What This Means at Daycare
Parents sometimes worry when their toddler "just plays alone" at the setting and doesn't seem to be making friends. For a child under 2.5, this is developmentally typical. Parallel play is the appropriate social mode. The child is doing exactly what they should be doing.
Even brief parallel play in the company of other children provides important social experience:
- The child is learning to manage the presence of others in shared space
- They are observing other children's behaviour and learning from it (social referencing and imitation are powerful developmental mechanisms)
- They are developing comfort with the group environment that is the foundation for later cooperative interaction
The Role of Daycare in Social Development
Research consistently shows that children with experience of quality group childcare before school show better social outcomes in early schooling than those without such experience.
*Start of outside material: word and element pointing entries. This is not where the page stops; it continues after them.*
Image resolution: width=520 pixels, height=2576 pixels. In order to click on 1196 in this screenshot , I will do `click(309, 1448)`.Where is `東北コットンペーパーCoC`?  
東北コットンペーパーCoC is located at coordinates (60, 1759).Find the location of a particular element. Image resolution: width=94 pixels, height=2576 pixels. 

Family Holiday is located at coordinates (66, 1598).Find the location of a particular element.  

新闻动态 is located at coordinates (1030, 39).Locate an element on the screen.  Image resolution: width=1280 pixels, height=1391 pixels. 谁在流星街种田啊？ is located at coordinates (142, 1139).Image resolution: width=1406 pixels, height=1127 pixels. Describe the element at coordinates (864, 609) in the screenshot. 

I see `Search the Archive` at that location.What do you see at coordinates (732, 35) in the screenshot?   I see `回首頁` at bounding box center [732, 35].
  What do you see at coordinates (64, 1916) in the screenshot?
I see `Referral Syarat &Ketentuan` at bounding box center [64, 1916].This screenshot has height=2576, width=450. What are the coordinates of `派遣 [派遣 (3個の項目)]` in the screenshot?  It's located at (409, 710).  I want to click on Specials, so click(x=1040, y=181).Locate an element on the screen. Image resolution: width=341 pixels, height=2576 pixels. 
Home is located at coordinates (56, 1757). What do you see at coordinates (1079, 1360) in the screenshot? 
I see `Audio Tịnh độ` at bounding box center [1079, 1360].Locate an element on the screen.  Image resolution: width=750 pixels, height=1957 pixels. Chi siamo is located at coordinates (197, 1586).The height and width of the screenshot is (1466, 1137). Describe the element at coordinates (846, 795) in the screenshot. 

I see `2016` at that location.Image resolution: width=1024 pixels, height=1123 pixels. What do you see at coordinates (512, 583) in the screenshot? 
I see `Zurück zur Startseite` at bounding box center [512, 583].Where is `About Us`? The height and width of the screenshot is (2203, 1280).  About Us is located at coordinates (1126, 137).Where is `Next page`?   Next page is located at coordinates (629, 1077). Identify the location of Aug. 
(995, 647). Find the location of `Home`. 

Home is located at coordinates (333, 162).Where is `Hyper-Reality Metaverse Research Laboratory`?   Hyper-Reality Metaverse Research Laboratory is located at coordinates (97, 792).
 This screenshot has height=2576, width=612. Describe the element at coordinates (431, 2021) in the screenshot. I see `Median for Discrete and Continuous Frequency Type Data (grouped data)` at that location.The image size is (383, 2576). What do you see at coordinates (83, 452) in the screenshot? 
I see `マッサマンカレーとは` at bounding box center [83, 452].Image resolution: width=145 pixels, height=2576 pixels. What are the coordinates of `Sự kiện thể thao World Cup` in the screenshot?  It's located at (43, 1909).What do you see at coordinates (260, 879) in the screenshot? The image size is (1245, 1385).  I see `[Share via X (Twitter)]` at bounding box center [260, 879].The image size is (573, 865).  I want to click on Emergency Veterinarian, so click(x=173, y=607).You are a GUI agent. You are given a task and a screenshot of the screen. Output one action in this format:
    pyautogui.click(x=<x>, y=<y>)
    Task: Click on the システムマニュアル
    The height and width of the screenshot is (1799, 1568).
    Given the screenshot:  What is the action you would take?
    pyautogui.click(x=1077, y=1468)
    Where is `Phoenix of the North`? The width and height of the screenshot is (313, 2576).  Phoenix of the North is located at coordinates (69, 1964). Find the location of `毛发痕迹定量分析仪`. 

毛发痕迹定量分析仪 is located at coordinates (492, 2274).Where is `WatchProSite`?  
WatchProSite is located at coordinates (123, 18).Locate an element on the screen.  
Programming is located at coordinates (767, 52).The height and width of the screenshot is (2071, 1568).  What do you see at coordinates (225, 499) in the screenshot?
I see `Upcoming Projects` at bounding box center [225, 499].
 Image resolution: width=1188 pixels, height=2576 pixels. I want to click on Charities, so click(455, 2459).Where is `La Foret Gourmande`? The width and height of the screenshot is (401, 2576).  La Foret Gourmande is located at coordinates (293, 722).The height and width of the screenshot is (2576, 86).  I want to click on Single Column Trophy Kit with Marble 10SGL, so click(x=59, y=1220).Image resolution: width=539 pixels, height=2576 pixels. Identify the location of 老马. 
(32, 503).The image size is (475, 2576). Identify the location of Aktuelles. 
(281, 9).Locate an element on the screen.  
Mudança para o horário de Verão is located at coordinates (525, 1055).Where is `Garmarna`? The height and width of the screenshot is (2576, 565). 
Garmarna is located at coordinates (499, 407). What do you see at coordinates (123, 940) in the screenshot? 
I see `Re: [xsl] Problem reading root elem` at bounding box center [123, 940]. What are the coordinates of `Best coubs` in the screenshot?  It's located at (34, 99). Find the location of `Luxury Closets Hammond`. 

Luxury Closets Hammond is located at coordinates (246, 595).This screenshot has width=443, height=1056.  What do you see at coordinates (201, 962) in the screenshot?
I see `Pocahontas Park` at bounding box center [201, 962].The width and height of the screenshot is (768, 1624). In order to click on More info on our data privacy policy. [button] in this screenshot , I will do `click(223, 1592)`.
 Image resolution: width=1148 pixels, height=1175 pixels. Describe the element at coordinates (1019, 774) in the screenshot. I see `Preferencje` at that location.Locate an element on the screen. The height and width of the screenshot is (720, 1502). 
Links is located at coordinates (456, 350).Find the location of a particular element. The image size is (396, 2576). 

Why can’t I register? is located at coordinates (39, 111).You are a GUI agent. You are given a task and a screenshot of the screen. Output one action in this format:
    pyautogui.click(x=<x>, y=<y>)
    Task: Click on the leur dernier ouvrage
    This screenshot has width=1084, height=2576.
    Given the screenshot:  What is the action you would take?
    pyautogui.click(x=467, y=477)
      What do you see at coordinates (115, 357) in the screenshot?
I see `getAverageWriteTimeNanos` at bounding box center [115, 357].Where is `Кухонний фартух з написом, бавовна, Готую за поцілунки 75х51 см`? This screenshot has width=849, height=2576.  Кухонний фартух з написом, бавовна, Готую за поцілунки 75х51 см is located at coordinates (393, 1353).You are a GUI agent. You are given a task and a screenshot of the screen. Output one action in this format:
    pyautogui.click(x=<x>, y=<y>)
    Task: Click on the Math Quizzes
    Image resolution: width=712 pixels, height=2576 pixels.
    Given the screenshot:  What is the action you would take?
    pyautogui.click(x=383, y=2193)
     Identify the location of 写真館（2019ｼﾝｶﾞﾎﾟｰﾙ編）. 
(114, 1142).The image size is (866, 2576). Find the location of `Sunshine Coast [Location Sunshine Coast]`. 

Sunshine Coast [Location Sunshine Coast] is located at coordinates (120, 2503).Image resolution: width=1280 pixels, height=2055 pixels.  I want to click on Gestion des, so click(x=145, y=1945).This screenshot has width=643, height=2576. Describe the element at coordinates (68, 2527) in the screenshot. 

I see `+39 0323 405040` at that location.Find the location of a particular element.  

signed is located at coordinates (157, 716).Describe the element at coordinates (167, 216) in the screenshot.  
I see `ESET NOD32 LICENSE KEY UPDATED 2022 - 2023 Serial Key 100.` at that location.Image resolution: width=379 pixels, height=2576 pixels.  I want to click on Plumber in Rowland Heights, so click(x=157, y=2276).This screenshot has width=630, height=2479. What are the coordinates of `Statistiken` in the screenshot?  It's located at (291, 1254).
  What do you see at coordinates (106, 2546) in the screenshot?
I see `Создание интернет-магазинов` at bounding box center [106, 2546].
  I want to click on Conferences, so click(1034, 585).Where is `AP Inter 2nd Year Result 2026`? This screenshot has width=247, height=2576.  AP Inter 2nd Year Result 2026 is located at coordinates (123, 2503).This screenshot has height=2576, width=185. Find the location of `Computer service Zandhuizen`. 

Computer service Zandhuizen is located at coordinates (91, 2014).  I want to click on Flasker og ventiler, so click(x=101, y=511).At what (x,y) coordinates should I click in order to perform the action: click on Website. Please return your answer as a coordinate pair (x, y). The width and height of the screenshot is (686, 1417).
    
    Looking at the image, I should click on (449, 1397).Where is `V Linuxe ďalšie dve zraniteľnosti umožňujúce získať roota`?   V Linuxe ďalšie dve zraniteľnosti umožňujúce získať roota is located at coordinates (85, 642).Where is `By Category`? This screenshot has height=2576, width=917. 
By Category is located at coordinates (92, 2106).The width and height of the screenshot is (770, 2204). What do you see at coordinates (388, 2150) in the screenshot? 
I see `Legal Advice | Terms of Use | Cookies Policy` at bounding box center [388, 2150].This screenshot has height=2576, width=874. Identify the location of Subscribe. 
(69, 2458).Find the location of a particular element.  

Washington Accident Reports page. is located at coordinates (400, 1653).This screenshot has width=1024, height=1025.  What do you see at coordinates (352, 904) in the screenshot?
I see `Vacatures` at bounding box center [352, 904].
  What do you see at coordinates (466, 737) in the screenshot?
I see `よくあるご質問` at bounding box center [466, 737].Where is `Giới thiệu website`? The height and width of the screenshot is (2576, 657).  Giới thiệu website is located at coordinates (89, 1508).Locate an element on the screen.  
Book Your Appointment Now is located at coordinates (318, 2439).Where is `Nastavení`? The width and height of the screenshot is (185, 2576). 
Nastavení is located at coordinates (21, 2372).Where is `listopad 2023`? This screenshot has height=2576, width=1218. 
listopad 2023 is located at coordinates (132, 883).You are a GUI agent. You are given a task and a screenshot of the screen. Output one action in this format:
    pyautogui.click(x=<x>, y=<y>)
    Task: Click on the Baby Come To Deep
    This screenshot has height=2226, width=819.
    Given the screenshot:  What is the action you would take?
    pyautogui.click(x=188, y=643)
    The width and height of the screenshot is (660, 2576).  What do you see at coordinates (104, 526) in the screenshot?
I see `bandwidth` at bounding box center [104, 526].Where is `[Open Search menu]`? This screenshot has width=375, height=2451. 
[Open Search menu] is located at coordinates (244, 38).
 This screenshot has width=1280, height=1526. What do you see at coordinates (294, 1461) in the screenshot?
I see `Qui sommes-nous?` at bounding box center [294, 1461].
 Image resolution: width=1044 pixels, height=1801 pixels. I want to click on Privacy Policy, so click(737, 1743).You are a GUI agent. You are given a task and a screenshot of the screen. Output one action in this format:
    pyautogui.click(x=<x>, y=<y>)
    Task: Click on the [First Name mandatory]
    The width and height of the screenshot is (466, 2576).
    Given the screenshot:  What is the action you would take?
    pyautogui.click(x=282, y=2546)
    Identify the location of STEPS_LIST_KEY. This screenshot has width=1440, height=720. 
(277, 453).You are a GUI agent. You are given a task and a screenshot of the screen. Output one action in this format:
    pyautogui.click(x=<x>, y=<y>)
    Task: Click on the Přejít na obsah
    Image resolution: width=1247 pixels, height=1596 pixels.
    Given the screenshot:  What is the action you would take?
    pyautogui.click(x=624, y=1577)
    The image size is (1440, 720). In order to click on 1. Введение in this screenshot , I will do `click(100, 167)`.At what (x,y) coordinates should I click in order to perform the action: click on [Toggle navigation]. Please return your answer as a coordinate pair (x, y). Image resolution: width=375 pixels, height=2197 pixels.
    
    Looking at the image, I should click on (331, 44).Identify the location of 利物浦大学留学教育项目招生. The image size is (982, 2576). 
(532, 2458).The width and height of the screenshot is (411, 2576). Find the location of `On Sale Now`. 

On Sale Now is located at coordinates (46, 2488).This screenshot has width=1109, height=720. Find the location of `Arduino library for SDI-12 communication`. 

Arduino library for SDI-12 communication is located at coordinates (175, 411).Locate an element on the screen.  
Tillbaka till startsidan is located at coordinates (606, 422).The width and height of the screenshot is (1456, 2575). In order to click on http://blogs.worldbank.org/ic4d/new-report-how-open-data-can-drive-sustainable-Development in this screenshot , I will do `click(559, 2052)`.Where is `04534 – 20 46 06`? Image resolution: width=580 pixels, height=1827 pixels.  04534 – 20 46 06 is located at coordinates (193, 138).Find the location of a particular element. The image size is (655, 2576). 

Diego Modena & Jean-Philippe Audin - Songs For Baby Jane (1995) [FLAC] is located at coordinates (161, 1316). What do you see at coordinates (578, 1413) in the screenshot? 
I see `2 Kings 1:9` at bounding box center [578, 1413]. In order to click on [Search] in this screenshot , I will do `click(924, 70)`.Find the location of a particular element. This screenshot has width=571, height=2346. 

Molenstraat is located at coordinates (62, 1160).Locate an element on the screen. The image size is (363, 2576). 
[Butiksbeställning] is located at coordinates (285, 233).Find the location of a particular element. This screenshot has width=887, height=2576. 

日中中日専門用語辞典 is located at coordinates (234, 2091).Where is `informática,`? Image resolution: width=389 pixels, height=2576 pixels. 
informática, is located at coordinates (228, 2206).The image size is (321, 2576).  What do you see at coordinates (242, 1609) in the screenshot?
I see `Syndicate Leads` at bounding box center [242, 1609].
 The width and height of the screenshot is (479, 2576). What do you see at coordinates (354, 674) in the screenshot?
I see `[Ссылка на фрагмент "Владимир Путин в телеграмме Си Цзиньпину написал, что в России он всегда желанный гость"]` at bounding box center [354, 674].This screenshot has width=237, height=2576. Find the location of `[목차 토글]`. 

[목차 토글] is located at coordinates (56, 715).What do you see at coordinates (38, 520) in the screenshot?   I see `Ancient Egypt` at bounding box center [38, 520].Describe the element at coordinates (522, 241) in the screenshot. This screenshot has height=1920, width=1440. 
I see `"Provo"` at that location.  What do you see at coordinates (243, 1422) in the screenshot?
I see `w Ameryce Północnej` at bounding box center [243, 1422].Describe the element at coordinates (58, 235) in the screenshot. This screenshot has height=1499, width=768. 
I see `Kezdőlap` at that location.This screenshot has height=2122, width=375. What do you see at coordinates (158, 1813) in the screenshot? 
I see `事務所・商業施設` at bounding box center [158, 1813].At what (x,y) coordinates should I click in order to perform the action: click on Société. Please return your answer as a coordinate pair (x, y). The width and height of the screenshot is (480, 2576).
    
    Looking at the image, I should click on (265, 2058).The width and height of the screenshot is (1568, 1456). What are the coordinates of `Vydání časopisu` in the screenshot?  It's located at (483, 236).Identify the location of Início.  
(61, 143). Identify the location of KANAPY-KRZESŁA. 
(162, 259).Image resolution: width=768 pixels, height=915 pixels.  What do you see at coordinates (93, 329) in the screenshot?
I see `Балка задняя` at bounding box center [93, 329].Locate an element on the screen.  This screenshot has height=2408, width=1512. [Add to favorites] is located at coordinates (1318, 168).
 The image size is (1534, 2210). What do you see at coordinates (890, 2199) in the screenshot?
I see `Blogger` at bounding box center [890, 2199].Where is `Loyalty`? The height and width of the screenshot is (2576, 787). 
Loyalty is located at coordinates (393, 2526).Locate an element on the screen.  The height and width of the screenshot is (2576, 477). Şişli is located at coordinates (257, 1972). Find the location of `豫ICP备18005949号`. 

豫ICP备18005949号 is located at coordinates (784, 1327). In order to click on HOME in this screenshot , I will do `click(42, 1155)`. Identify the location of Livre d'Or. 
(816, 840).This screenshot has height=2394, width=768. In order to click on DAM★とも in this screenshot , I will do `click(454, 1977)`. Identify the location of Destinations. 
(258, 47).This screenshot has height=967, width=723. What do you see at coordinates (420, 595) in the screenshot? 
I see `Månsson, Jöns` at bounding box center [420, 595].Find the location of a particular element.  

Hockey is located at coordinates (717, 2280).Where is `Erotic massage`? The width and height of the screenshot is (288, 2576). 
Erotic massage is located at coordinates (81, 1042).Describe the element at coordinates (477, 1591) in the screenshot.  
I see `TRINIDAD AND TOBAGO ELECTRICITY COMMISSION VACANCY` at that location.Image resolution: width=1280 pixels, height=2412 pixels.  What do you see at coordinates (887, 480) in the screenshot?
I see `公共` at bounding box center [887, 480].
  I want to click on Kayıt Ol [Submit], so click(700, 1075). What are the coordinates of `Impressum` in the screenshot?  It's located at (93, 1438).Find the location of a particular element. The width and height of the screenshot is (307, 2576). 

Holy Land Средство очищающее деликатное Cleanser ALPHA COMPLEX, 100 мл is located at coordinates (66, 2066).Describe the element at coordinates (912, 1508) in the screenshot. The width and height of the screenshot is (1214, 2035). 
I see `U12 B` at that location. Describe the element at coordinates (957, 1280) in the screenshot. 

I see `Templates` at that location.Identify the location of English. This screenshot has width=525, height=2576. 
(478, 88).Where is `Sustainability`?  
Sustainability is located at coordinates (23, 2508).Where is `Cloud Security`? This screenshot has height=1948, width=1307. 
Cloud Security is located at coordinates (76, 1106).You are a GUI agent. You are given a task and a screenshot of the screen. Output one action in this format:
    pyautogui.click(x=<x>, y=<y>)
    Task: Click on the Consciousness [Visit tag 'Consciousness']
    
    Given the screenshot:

The EPPE study found that children who had experienced group childcare settings scored higher on measures of social competence and lower on measures of anti-social behaviour at school entry.
The proposed mechanisms include: greater experience with peer norms, more practice with conflict and negotiation, and a broader social repertoire developed through sustained peer contact.
Carollee Howes' research at UCLA documented that early friendships in childcare settings — relationships formed between specific children over time — predict social adjustment at school entry. Children who have stable peer friendships before school entry show better social adjustment in the early school years.
What Parents Can Support
Accept the stage your child is at. Parallel play is not a failure of socialisation — it is its developmentally appropriate precursor. Pressuring a 2-year-old to "make friends" and "play together" when they are developmentally in a parallel play phase is counterproductive.
Learn the names of children your child mentions. Even young children develop preferences for specific peers before cooperative play is established. These preferences matter. Knowing and using the names of children the child mentions shows interest and helps the child develop the social vocabulary around specific relationships.
Facilitate peer contact outside the setting. Playdates with specific children from the setting allow the relationship to develop in a lower-stimulation environment, which can accelerate social development.
Key Takeaways
Socialisation in daycare develops gradually and is not linear. Young children begin with parallel play (playing alongside others), progress to associative play (sharing space and materials), and eventually to cooperative play (playing together toward a shared goal). The peer relationships and social skills developed in early group childcare have significant long-term effects on social competence and school readiness.